• Directions: Copy each line of the entries that contains the word "computer".
═══ The records
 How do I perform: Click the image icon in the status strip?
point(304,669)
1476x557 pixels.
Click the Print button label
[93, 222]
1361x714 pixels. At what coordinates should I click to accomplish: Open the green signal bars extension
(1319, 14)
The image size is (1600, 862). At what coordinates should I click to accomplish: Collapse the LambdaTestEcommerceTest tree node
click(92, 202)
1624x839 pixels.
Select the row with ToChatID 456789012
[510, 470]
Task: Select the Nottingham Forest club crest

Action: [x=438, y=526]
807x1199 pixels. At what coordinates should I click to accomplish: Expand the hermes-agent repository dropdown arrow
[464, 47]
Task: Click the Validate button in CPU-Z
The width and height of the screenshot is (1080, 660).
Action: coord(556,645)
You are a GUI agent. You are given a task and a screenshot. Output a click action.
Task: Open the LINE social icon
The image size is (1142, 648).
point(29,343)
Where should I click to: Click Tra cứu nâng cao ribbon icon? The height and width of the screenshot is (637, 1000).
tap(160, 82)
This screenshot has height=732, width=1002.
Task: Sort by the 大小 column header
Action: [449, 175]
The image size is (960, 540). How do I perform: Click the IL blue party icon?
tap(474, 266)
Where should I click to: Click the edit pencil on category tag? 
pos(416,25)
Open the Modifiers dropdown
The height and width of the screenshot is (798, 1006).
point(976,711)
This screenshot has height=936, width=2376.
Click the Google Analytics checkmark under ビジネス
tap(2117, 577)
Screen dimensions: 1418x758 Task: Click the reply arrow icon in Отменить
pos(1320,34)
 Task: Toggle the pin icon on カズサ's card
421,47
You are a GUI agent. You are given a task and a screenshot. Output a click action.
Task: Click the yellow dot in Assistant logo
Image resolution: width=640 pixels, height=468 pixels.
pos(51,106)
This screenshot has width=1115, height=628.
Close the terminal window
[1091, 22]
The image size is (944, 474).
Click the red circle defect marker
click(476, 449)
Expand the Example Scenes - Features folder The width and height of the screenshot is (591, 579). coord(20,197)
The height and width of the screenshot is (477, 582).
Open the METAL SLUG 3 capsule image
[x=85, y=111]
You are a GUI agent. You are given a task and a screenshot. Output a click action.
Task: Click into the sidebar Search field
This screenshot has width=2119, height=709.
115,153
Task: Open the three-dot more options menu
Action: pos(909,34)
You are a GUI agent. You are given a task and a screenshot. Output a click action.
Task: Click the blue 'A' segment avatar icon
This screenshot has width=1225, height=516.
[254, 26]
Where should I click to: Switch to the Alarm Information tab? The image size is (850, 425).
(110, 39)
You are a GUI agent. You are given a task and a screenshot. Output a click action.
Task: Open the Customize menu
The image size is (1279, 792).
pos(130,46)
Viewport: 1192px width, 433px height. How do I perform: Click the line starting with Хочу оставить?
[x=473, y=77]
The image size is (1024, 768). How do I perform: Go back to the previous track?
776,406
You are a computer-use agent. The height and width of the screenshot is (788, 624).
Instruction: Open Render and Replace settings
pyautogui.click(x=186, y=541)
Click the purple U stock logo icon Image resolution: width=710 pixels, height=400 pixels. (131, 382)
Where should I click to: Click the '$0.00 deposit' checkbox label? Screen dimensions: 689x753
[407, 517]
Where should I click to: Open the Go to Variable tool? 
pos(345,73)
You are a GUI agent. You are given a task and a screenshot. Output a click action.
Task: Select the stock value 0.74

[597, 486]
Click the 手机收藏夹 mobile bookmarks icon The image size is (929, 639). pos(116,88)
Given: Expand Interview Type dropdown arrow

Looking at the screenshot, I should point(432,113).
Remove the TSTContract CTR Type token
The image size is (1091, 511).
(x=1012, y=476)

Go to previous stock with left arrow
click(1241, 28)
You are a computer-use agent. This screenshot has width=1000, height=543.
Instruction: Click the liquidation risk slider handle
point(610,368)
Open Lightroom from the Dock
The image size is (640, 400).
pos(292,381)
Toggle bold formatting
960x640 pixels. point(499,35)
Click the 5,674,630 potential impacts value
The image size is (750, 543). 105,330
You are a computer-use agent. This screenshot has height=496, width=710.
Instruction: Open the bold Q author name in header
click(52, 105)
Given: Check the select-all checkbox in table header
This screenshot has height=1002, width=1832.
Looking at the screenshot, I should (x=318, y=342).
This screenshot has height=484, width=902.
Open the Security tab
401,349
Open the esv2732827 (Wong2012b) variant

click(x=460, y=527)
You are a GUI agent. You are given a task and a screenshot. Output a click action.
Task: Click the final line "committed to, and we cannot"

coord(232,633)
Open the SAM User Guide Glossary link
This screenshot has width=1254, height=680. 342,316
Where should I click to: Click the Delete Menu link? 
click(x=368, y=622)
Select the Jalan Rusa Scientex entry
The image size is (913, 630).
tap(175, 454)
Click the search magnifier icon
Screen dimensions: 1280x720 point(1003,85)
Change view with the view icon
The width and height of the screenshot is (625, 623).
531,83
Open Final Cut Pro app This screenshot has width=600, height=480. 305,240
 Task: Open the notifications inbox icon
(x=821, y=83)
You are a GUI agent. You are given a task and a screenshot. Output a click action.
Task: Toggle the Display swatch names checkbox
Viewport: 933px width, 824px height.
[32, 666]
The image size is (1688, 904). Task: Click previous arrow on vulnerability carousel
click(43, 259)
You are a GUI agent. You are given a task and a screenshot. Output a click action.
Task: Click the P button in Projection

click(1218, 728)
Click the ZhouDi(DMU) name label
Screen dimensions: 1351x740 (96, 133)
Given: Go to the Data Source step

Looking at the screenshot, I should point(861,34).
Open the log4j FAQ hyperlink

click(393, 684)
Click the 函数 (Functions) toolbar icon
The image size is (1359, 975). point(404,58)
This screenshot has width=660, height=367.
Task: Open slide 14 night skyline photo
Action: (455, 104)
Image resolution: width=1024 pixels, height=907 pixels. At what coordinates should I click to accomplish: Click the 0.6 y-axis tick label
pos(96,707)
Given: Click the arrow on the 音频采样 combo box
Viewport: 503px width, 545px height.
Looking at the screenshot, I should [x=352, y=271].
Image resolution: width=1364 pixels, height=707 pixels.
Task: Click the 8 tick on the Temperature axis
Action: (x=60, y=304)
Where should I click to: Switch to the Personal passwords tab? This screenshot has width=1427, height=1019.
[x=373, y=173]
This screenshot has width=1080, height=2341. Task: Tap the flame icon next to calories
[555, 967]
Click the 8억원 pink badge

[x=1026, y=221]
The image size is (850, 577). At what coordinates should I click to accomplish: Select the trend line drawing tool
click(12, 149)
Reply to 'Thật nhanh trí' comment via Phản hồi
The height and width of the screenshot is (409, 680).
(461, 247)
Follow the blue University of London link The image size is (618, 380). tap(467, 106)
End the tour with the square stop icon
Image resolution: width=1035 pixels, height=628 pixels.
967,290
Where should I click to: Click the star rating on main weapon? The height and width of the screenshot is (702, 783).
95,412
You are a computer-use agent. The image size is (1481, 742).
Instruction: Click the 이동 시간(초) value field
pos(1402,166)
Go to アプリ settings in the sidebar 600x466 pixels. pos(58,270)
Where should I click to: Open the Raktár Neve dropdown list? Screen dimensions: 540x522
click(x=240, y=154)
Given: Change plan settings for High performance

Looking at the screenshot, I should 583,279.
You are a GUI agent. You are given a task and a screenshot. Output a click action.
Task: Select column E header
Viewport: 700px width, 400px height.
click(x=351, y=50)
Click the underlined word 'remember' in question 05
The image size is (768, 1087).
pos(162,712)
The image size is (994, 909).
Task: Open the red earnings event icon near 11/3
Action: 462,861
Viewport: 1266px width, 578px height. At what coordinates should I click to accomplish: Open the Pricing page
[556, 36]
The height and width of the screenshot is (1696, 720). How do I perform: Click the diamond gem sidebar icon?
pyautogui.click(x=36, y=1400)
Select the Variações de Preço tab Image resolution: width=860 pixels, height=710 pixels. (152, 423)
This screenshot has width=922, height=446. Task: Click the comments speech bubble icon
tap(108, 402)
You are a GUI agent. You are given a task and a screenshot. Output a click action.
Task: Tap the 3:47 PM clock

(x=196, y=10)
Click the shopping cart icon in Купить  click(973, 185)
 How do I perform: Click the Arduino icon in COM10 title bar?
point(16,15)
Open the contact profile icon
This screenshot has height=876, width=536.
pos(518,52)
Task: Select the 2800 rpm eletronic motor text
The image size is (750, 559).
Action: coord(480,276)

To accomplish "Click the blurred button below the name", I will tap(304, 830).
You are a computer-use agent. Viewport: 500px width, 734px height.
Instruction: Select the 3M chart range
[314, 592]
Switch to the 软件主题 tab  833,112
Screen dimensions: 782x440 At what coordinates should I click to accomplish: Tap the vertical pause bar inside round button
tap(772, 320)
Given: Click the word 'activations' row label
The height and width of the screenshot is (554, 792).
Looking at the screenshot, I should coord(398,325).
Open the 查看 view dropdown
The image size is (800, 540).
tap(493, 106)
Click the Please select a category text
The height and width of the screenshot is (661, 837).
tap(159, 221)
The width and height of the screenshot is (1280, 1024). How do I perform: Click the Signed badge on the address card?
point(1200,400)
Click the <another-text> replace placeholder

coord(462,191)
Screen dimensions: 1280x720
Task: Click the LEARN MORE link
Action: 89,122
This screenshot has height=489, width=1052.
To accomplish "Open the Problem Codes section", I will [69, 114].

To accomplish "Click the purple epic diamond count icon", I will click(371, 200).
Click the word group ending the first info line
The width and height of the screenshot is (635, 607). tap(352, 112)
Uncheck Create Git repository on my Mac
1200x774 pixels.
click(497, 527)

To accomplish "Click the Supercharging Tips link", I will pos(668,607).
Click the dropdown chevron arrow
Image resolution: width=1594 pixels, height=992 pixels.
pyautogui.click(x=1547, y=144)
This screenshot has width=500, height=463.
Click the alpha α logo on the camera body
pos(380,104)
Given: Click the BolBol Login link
══════
• Written solution:
You are a computer-use agent. The height and width of the screenshot is (788, 624).
You are a computer-use agent. This screenshot has width=1000, height=543.
You are a computer-use agent. This screenshot has height=496, width=710.
You are a computer-use agent. The image size is (1481, 742).
You are a computer-use agent. Viewport: 500px width, 734px height.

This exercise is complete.